TEDAVİYE ERİŞİM HAKKI
Hasta mahpusların tedaviye erişim konusunda karşılaştıkları sorunların bütün cezaevlerinde benzerlikler gösterdiğini belirten Oflas, açlık grevine katılanların daha sonra düzenli olarak tedavi edilmediğine dikkat çekti. Cezaevi ve hasta mahpuslar konusunda bilgi veren Oflas, “Türkiye’de yakın zamanda aşılan bir açlık grevi süreci yaşandı. Bu hassas süreçte dahi gördük ki tüm grevci tutsaklar hastanelere sevk edilmedi ve bu denli önemli, hassas bir süreçte dahi sağlığa erişimleri konusunda çok geç müdahaleler oldu. Birçok kişiye yanlış müdahaleler dahi oldu. Mesela Ziya açlık grevi eylemcisiydi ve bağırsakları iflas derecesinde kötü olmasına rağmen etkin ve sonuç alıcı bir tedavi görmedi. Sadece Ziya’nın değil, bu sorun tüm cezaevlerinin ortak sorunudur. Cezaevlerinde revirler bulunmakta ancak bu revirler kişilerin hastanelere sevk edilmesi önündeki en büyük engellerden biridir. Çünkü ilk muayenede revir doktorunun hastaneye sevk etme konusundaki olumsuz iradesi söz konusuysa zaten hasta sevk edilmiyor. Ki birçok cezaevinin revirlerinin cihaz ve tedavi koşulları oldukça sınırlıdır. Hasta tutsaklar ilk olarak bu aşamada bir veto ile karşılaşmaktadırlar. Eğer revir doktorundan hastaneye sevk kararı çıkmışsa (ki bu durum çok az karşılaşılan bir durum) hasta tutsak hastaneye sevk edilmeyi günlerce hatta aylarca beklemek zorunda kalabiliyor. Çünkü cezaevi idaresi tarafından hastaneye sevk edilmiyor, sebepsiz bekletiliyor. Bu ciddi bir sorun. Türkiye’deki cezaevlerinde bu sorunun acilen çözüme kavuşturulması gerekir” şeklinde konuştu.

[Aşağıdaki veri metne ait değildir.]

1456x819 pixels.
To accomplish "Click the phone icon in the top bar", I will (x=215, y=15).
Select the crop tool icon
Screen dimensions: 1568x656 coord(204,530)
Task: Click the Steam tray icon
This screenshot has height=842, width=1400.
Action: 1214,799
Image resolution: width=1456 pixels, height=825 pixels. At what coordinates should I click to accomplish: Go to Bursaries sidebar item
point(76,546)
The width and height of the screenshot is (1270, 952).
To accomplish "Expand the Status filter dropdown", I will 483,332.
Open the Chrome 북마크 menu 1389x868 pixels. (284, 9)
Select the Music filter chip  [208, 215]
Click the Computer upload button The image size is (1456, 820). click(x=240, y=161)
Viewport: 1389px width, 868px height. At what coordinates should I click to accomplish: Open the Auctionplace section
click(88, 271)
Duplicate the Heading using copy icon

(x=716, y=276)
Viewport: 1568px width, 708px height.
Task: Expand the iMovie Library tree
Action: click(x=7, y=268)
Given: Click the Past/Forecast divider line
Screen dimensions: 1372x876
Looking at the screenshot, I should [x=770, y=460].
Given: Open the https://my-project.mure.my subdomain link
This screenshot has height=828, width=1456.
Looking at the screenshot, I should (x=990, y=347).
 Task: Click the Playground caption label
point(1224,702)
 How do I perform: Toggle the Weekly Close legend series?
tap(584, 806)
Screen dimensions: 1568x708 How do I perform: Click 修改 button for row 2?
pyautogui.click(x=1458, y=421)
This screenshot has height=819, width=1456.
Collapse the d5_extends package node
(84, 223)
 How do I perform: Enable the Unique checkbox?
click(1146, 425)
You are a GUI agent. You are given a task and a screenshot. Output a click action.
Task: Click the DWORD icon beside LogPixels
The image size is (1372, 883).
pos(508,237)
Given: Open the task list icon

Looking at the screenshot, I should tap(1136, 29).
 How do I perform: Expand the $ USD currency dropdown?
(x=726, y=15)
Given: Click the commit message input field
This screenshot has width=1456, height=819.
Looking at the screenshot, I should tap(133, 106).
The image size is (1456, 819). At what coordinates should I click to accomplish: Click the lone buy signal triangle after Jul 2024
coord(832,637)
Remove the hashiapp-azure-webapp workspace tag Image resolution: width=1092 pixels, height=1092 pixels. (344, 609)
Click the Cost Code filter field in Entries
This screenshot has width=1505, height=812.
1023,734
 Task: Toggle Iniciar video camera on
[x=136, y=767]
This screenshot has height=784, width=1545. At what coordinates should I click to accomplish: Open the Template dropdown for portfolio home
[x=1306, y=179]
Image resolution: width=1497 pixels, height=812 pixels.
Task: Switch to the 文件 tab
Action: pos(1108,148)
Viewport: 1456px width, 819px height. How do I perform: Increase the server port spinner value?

Oflas, hasta mahpuslarla ilgili hukuki durum için ise, “Uluslararası hukukta ve yerel hukukta bir kişi sağlık koşulları açısından cezaevinde hayatını idame edemeyecek durumda ise cezasının infazı durdurulur ve tedavi altına alınır. Herkesin sağlığa erişim hakkı vardır ve geleceği koruma altına alınmıştır” ifadelerini kullandı.
ZİYA’NIN SESİ OLMAK
Doktorlar Ziya Ataman’ın bağırsaklarının iflas ettiğini söylediler. Savcı, ağırlaştırılmış müebbet hapis cezası istiyor kendisi için. Ataman’ın avukatı savcının elinde somut bir delil olmadığına ve müvekkilinin sağlık durumu nedeniyle infazının durdurulması gerektiğine dikkat çekiyor. Ataman’ın arkadaşları ise serbest bırakılması için internette imza kampanyası başlattı.
3 yıldan uzun bir süredir tutuklu olan gazeteci Ziya Ataman’ın 24 Eylül’de Şırnak 1. Ağır Ceza Mahkemesi’nde duruşması var. Geçen yıl görülen mahkemede Ataman, “Bir gazeteci olarak tek silahımın kalem olduğunu ve başka da bir silahım olmadığını bilmenizi istiyorum. Bu silah yani kalemin, insanı en çok geliştirecek nesne olduğunu unutmamak gerekiyor” demişti.
Ziya Ataman’ın durumuna dikkat çekmek için sosyal medyadan da bir kampanya yürütülüyor. Kampanyada şu mesajlar veriliyor:
“Benim şahsımda ülkede basın özgürlüğü yargılanıyor. 24 Eylül’de duruşmam var, sesime ses olur musun?”
“3 yılı aşkındır cezaevinde hasta bir gazeteciyi tek bir delil dahi olmadan nasıl rehin tuttuklarını görmeniz için, başta insan hakları ve basın özgürlüğü bağlamında faaliyet yürüten tüm kurum- kuruluşları 24 Eylül tarihinde görülecek duruşmama bekliyorum.”
“Yıllarca sizlere gerçekleri ulaştırmak için gazetecilik yaptım. İşkence altında alınan tanık ifadesi sonucunda savcı ağırlaştırılmış müebbet hapis cezası ile yargılanmamı istiyor. 24 Eylül’de görülecek duruşmam öncesi sesimi duyurmak için size ihtiyacım var.”